Document passage =>
________________
Honesty is so important to me. Being honest with all of you about my life is what led to Listen, Lucy’s success. I want to be honest to help you be honest. That being said, it is not always easy for me.
Last month was really hard on me. The anxiety destroyed me. The sleepless nights made me feel sick all day and it seemed like I couldn’t stop crying. I couldn’t believe the horrible place I was in once again. I couldn’t believe I allowed myself to get consumed by my disorders when I am usually so strong. I couldn’t believe it and not being able to believe it made me obsess about it. I tore myself apart for not being in control. I told myself I was weak and a loser. I felt like a completely different person. Each hour of every day seemed like a struggle and I didn’t know what to do. I had let myself down and I didn’t want anyone to know.
The one thing about going through waves of adversity is that when you come out on the other side, you seem to learn so much. While I could bore you with the things that are causing anxiety in my life, I won’t. I always tend to think that the cause isn’t as important to share as what it feels like to be in this chaos and what I have learned once I claw my way out.
________________
Supplied information =>
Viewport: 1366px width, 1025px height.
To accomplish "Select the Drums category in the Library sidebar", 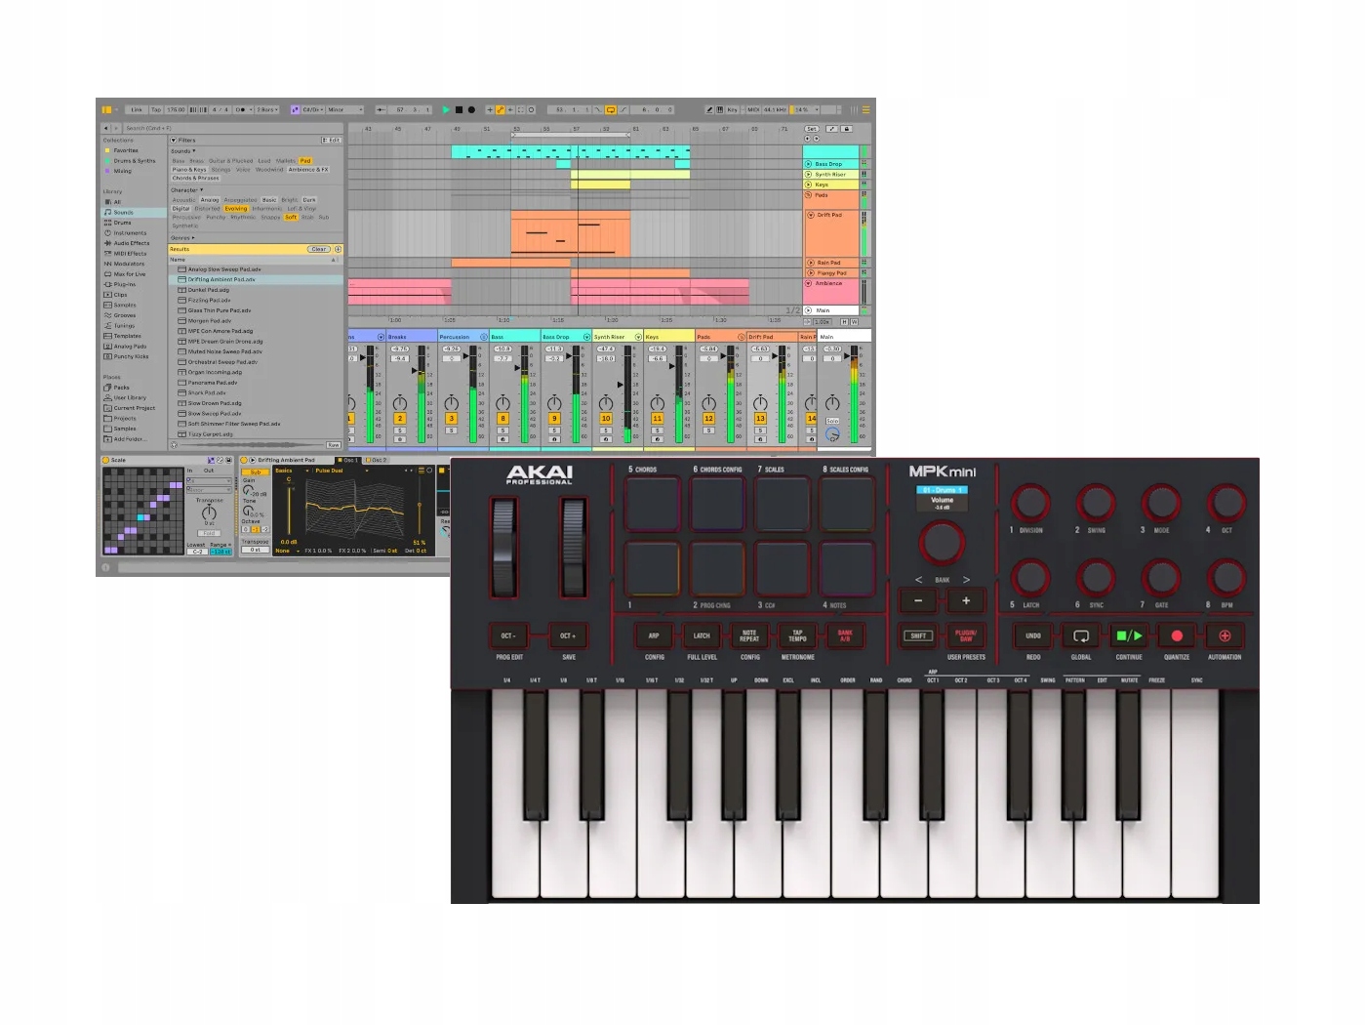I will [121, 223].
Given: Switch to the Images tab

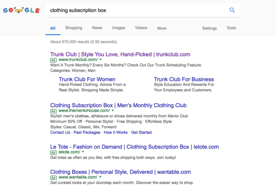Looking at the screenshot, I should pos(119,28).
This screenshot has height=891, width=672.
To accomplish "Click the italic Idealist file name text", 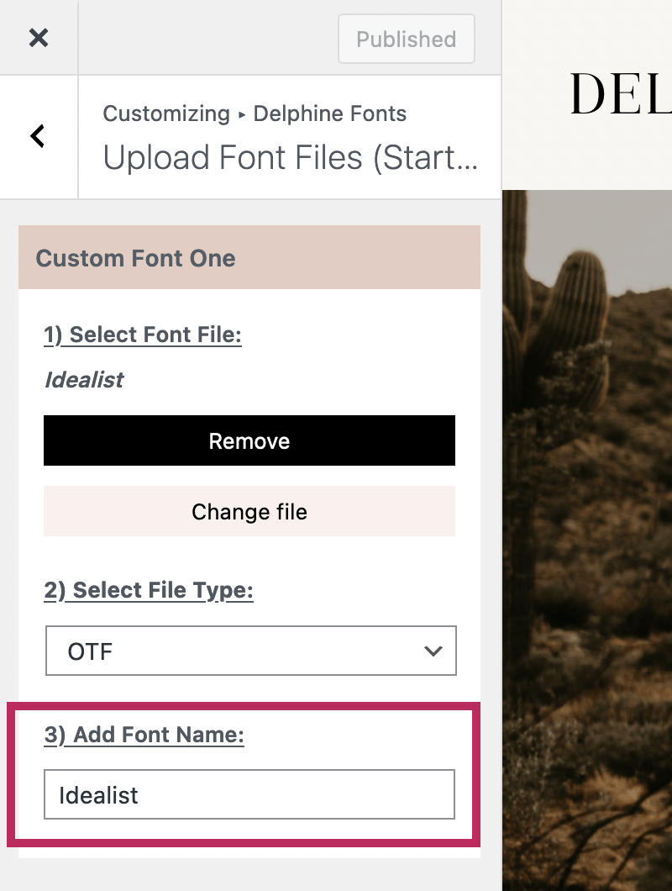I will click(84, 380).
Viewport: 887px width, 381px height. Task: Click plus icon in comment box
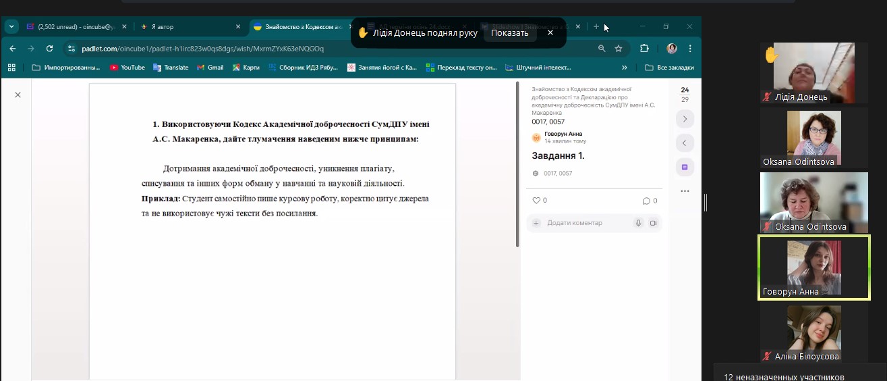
________________
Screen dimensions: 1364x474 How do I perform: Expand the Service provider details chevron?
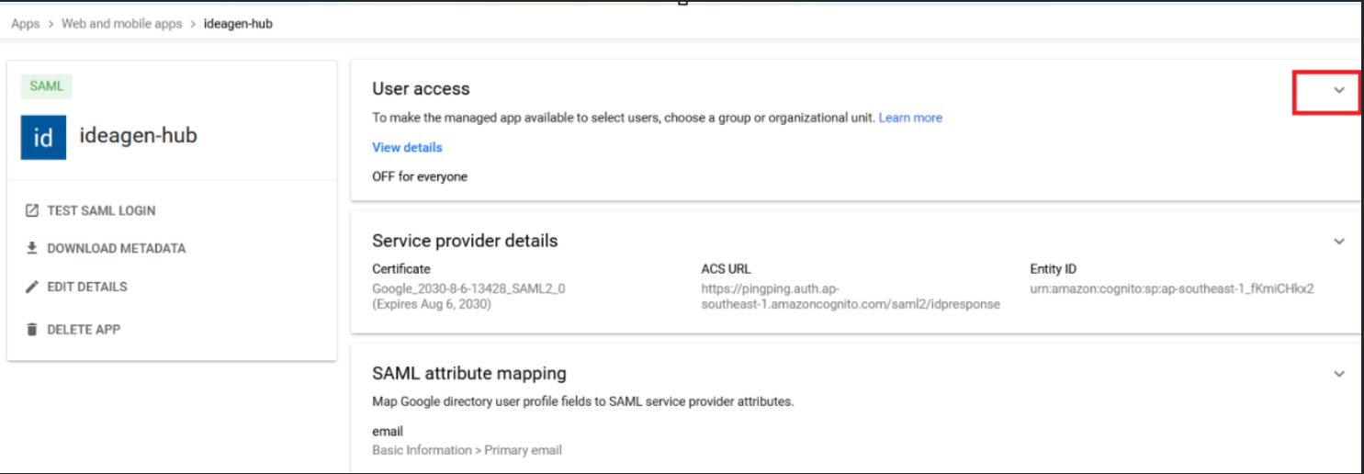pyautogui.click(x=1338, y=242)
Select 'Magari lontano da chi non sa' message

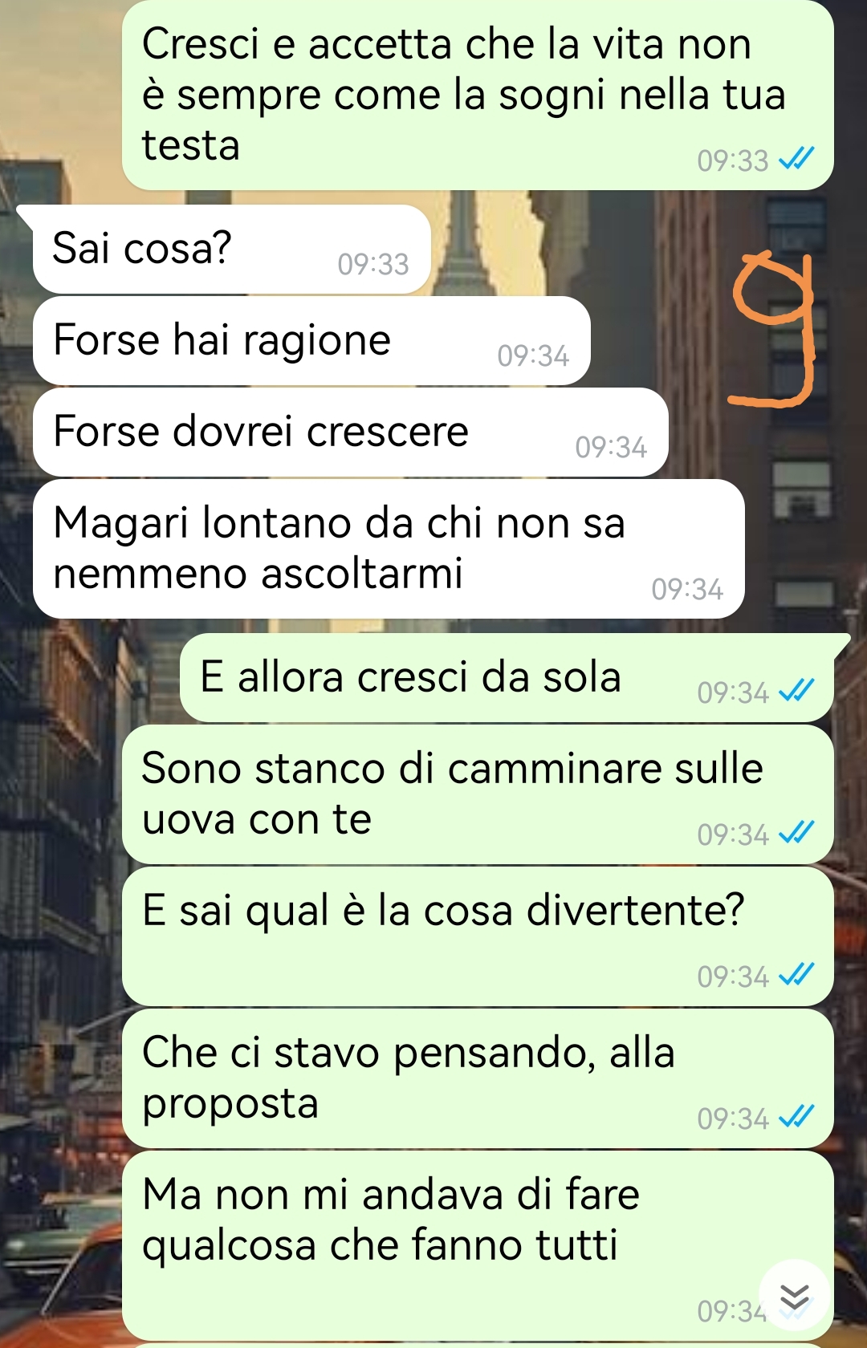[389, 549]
________________
Work required => Edit the anxiety post from "The one thing" to "my way out.", swapping "chaos" for "turmoil". The entries are separate material and have nothing to do with the anxiety post.

Written answer =>
The one thing about going through waves of adversity is that when you come out on the other side, you seem to learn so much. While I could bore you with the things that are causing anxiety in my life, I won’t. I always tend to think that the cause isn’t as important to share as what it feels like to be in this turmoil and what I have learned once I claw my way out.